Lors de la séance plénière du 11 juin 2020, nous devions nous prononcer sur le dernier compte administratif soumis au vote dans la mandature et sur Plan de relance pour répondre à la crise actuelle. Le document budgétaire venant sanctionner l’exercice 2019, a confirmé l’effacement des politiques régionales depuis 2015.

Comme le relevait encore la Chambre régionale des comptes en février dernier, c’est près d’un milliard de dépenses d’investissement qui n’auront pas été exécutées par la majorité régionale depuis sa prise de responsabilité. Concrètement, ce désengagement a conduit à un sous-investissement de 150 millions d’euros dans le domaine du logement, par exemple, soit l’équivalent du financement de 20.000 logements sociaux, à la diminution de l’effort en direction des quartiers populaires, à l’abandon des acteurs associatifs. 

Alors même que la collectivité francilienne a bénéficié d’un montant de recettes inégalé (+250 millions d’euros par rapport au budget primitif), le seul volontarisme de Valérie Pécresse aura été d’opérer un remboursement anticipé de l’emprunt aux banques, pour 100 millions d’euros. Plutôt que de mobiliser ces ressources pour amplifier les politiques publiques. 

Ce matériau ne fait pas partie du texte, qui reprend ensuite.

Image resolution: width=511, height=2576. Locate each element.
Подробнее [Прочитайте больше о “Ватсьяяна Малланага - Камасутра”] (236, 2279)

Son annonce d’un plan de relance d’un montant d’1,3 milliards d’euros, pouvait laisser espérer que la Présidente de région choisisse enfin d’agir, pour sa dernière année de mandat. 

Mais le rapport présenté a constitué une nouvelle illustration du décalage entre la communication régionale et les moyens réellement engagés. Il manque, en effet, 800 millions d’euros au 1,3 milliard d’euros revendiqués par la droite régionale. Les principales actions annoncées se bornent à acter la participation régionale aux dispositifs de l’État ou des autres collectivités sans aucune mesure spécifique et massive permettant de répondre aux besoins des Franciliens. Ce plan de relance n’a même pas l’ambition d’un plan de rattrapage ! 

Pour être à la hauteur de la situation de nos territoires, le groupe Ensemble, Ile-de-France a porté des propositions concrètes pour investir massivement pour l’emploi, pour protéger notre tissu industriel, relever le défi de la construction et de la rénovation des logements, soutenir les acteurs de la culture et de l’ESS et accélérer la transition écologique.

Las ! La droite régionale reste incapable de sortir de son obsession austéritaire. Son inaction ne permet ni de réduire les fractures territoriales, ni de protéger durablement les Franciliens. C’est un nouveau rendez-vous manqué.